Obamacare – Life, Liberty, and Pursuit of Someone else’s Happiness?

Obamacare reminds me of Atlas Shrugged, and more specifically of Ivy and Gerald Starnes, and the Twentieth Century Motor Company that they run into ground, by their rule of From each according to his ability, to each according to his need.”

I read that during the recession of 2007, the sales of Atlas Shrugged climbed. I can imagine why. Among all kinds of dystopian worlds that writers dream up and write about, Ayn Rand’s visualization is the most plausible. While I don’t think that Obamacare is the final nail in the coffin of the American way of life, I do think that it has set the ball rolling.

Bluntly put, what Obamacare symbolizes is:
If my neighbor can pay to stave off my death and if government can pay to feed me – why must I work?
And also,
I can’t swim but I am tied to the ankle of the guy who can swim, who wants to live, and who probably has the strength to pull my weight along, why should I learn to swim?

What Obamacare effectively does is – it punishes people to be work hard, earn more, and stay healthy – and it rewards people to do the opposite. It takes away people’s right to choose and people’s need to be productive, because it promises to fulfill the safety needs of people without their having to raise a finger. Maslow’s hierarchy establishes the basic needs as physiological needs and safety needs…and everyone would work to fulfill these needs – except when they are fulfilled automatically. Doles of all kinds result in auto-fulfillment of these needs – and yet I am not against doles per se. Why? Because they allow people to fulfill their basic needs and allows some of them to break out of poverty. Others who don’t want to work because they’ve got habituated to the easy life, become less disruptive, because their basic needs have been fulfilled. So doles do help in keeping societies together.

What I am against however is disguising a dole under a veneer of an “earned” right. If you earn more you pay a higher premium regardless of whether or not you need a health insurance cover. If you don’t earn, despite having never taken care of your health a single day of your life, you pay a lower premium – you get a waiver. And yet both get exactly the same treatment when they need it, if they need it.

  • Does it make sense?
  • How does it make any sense?

Theoretically, this could’ve been achieved by increasing the taxes, or perhaps by revisiting the tax structure and by grading it to make it easier for the low-earning members of the society to make ends meet. But then a dole would still be called dole and if the administration had gone about doing it honestly, a lot of people would have resisted it. It wouldn’t have worked.

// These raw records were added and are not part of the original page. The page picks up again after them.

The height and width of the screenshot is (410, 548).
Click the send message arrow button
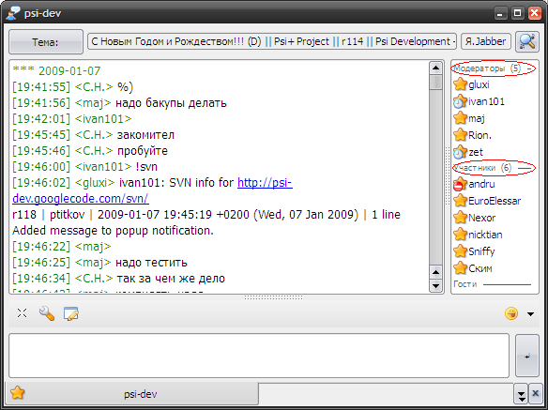pos(527,356)
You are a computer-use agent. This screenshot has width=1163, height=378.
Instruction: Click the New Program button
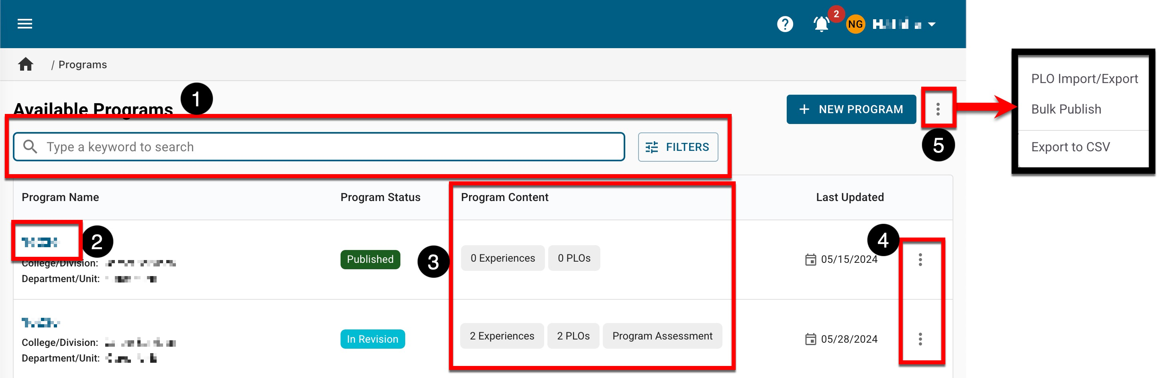pos(851,109)
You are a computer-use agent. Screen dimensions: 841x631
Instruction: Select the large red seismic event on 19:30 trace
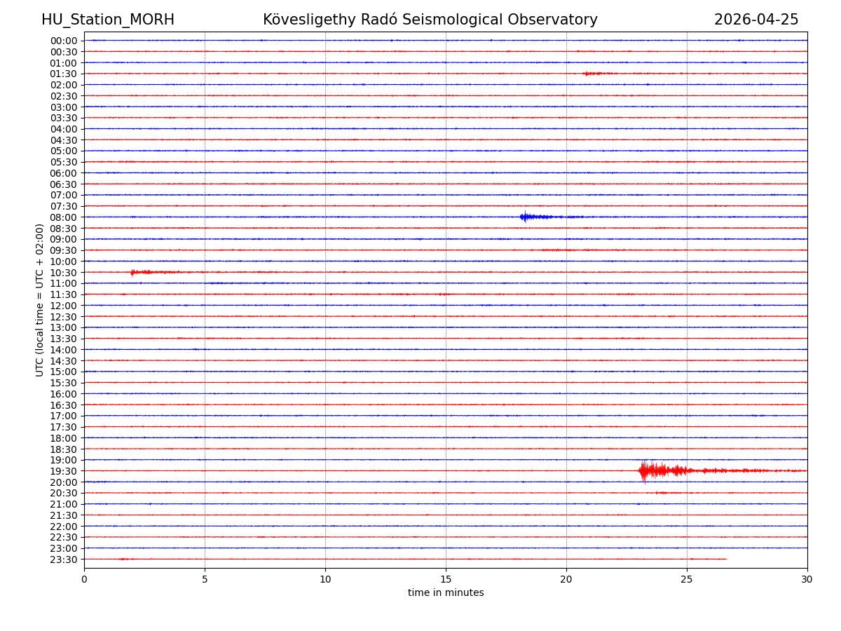[x=655, y=470]
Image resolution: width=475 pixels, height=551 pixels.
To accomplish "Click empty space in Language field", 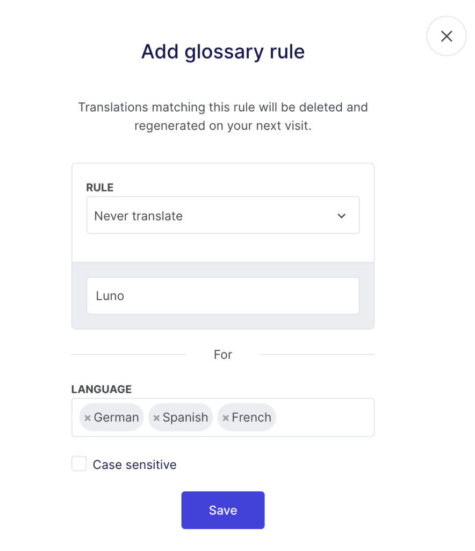I will point(325,418).
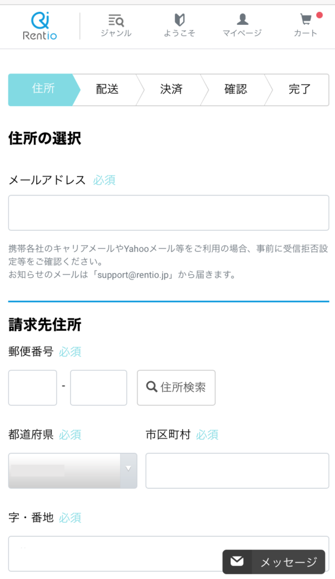Focus the メールアドレス input field
The height and width of the screenshot is (579, 335).
pyautogui.click(x=169, y=213)
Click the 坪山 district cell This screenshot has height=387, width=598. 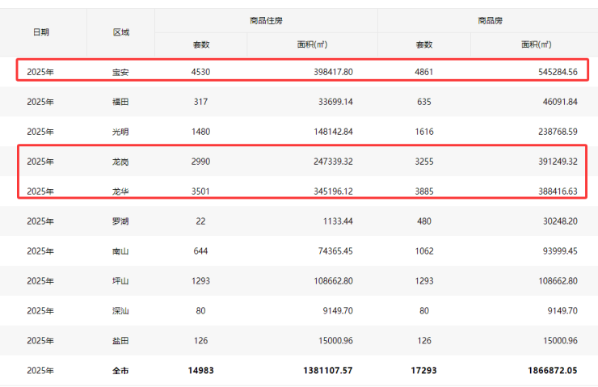click(x=120, y=280)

Theoretically, this could’ve been done by asking people to be more charitable and people generally are charitable, but when they earn they prioritize and nobody puts his neighbor’s kids before his kids – even when he loves his neighbor. Obamacare requires that you do that – except that you put your money in a kitty with many others…and then that money is drawn and used by many others…and nobody knows anybody else.

So people who could pay were made to swallow the bitter pill by putting it inside a coating of sugar and chocolate. People were told that those who were happy with their plans could keep them…but from what I hear, this isn’t happening. Many Americans have been left holding the short-end of the stick!

To make matters worse, the Obamacare website keeps failing. A gentleman who is my FB friend recently posted his experience with the Obamacare website. He tried for many hours before he could add the information for his wife, and then suddenly it all disappeared. Just like that!

Here’s an illustration that I did around the concept of the failing healthcare website, for the March 2014 Issue of The American Spectator Magazine.

???af_dialog.Label_OK??? by Ira Stoll - Illustration for The American Spectator Magazine March 2014

Accompanies the article “???af_dialog.Label_OK???” by Ira Stoll  (Click the image for larger view.)

I see a lot of similarity between The Twentieth Century Motor Company of Atlas Shrugged and The United States of today. What has made the United States the country it is – is the will of its people to earn an honest day’s wages for an honest day’s work. In the long run, schemes such as Obamacare dry up that will to work, because hardworking people who create value are smart too, and in time they see through any veneer that the administration may use…and when they do realize, something similar to what happened at the Twentieth Century Motor Company, could happen.

If you haven’t read the book, this is what happened at that factory.

All the hardworking people got fed up of seeing the money that was made of their sweat and blood, ending up in the pockets of those who were able to make a case of how needy they were – they got fed up of working to fulfill their neighbor’s need.

In Ayn Rand’s fictitious dystopia, there still was hope – for the prime movers had united and they intended to build America back – but that was fiction and a manifestation Rand’s obsession with super-heroes. What would happen in reality? Who are the prime movers? Are there any prime movers at all?

If America doesn’t go back to its original values, one day the declaration of Independence might be replaced by another declaration – the declaration of co-dependence, and the words “Life, Liberty, and Pursuit of Happiness” will stand changed to “Life, Liberty, and Pursuit of Someone else’s Happiness.”